Aim of the exercise:
Please copy exactly the lines from the top of the data through the line containing "Given: Click the share/export report icon", and nothing else.

Supplied entries:
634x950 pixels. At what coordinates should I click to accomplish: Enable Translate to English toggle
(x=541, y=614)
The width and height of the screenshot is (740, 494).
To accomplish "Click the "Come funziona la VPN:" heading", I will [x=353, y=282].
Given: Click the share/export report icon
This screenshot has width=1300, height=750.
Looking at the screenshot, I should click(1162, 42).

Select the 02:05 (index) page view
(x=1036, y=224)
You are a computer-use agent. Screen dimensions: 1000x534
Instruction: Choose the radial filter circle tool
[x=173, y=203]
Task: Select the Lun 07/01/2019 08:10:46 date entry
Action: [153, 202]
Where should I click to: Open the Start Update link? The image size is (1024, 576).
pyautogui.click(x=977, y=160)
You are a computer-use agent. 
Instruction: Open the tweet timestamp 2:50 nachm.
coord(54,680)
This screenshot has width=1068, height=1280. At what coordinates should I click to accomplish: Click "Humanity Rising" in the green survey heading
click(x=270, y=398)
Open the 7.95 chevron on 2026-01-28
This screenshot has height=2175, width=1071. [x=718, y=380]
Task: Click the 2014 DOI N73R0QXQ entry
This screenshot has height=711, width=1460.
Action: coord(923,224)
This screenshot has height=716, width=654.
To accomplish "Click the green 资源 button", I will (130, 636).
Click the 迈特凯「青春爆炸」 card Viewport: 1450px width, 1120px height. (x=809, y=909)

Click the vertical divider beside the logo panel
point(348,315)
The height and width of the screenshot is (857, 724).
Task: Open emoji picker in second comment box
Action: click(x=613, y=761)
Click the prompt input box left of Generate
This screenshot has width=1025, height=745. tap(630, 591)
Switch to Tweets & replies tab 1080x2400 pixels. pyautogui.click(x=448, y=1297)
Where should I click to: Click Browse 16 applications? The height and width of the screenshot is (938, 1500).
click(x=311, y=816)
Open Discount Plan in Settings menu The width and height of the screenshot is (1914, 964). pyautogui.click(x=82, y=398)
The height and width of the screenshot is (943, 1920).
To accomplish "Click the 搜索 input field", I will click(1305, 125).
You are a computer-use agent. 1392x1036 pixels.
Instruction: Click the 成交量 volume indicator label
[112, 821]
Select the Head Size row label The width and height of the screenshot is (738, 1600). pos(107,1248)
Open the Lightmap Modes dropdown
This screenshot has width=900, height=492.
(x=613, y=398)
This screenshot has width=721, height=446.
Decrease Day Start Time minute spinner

Solution to the exercise:
634x950 pixels. At what coordinates should I click to accomplish: Enable Translate to English toggle
(x=541, y=614)
The width and height of the screenshot is (740, 494).
To accomplish "Click the "Come funziona la VPN:" heading", I will [x=353, y=282].
Given: Click the share/export report icon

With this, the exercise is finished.